Health Care’s Broke: Drug Access
I’ve always found it curious that we spend so much research and clinical time and money on drug treatment, debating which antihypertensive is best, or which
chemo combination cures the most people, but quickly gloss over the requirements to get a pill in a patient’s mouth. To take one extreme, consider the following
thought experiment: say a researcher develops a cure for cancer and HIV (yes, at the same time!) but that each pill costs $5 million. While the theoretical efficacy
of the drug may be 100% at providing a cure, its practical efficacy is near 0%: without money (or more generally, access) for this pill, it cures no one.
Study after study after study has shown that a lot of people skip their medications, and in the US, this is often due to cost. You take someone and say, “Hey, here’s $100, do you want food for the month or medications,” and funny enough, they choose food. Certainly there are other reasons that people do not take their medications–and these affect people in all countries–but patients in the US are much more likely to cite cost as the main reason they do not take their medications.
A few reasons this doesn’t really make a whole lot of sense:
- We pony up and pay for the acute consequences of poorly controlled chronic diseases already. Let’s take my oft-picked-on disease, diabetes. If someone needs a foot amputation, or they need dialysis because their kidneys have shut down, we pay for it. So we wait until they’re super sick and then require a huge investment in resources, but before that, they’re simply out of luck. How is that a good financial investment? How does that minimize costs in our business-run health care world?
- We pony up for acute care which we know saves lives, but not the chronic follow-up care which we know saves lives. If someone has a big heart attack, we throw an insane amount of resources toward that patient: emergency room staff, we often call in a team of cardiologists to go open up a clogged artery, and operate expensive machinery in the process, because we know it may save his or her life. But we take that same patient at discharge, when we have similar data saying that a drug like a beta blocker may save his or her life after having a heart attack and don’t provide the same resources to the patient, even though the beta blocker is a much cheaper intervention.
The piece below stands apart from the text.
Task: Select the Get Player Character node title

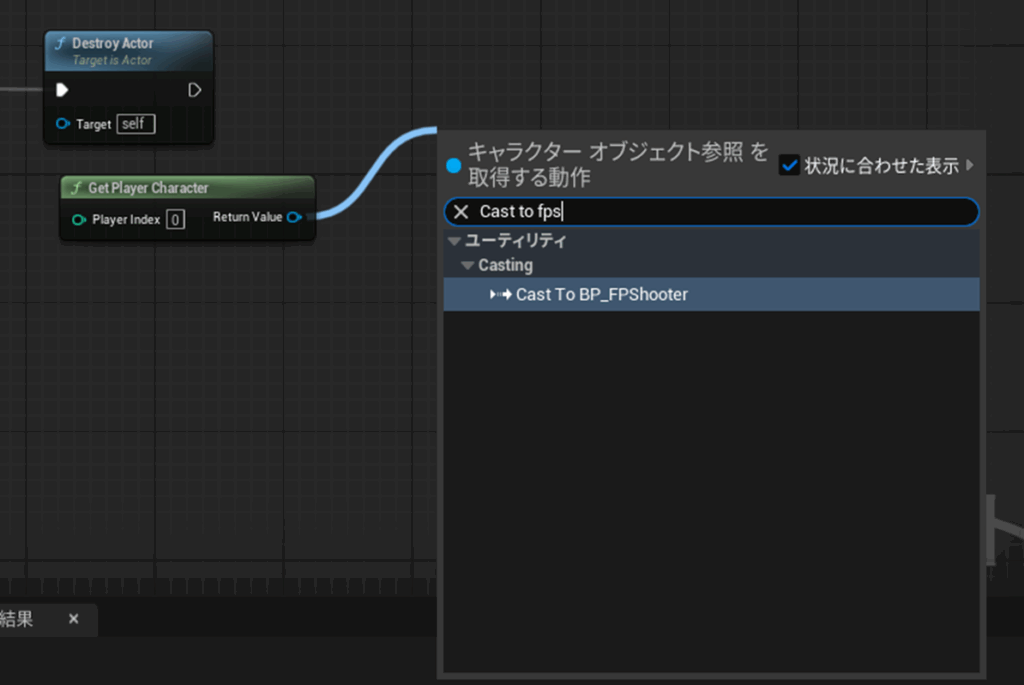Action: tap(148, 188)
Yes yes, acute issues are by definition more immediate and often more life threatening, but if we’re providing resources, shouldn’t we provide them on some logical, rational basis or principle?
I’ll touch more on this in some of my concluding posts (which are coming up) but at the very least we should be providing better medication access to patients
who have known indications for said drugs. I’ve seen uninsured patients with urinary tract infections who can’t afford their antibiotics and have simply
returned to the ED with pyelonephritis (a kidney infection due to an untreated bladder infection) and require IV antibiotics and a hospital stay. It makes no sense
for any player in our health care system: the patient, the nurse, the doctor, or even the health insurers, who’re getting billed more from hospitals because the
hospitals have to care for the uninsured. We should all be angry, frustrated, and annoyed at yet another example of our health care non-system which, at the end of
the day, costs us all more in time and money.
I applaud Wal-Mart, Target, et. al for making a huge list of their generics $4. It certainly makes things much more affordable for many people.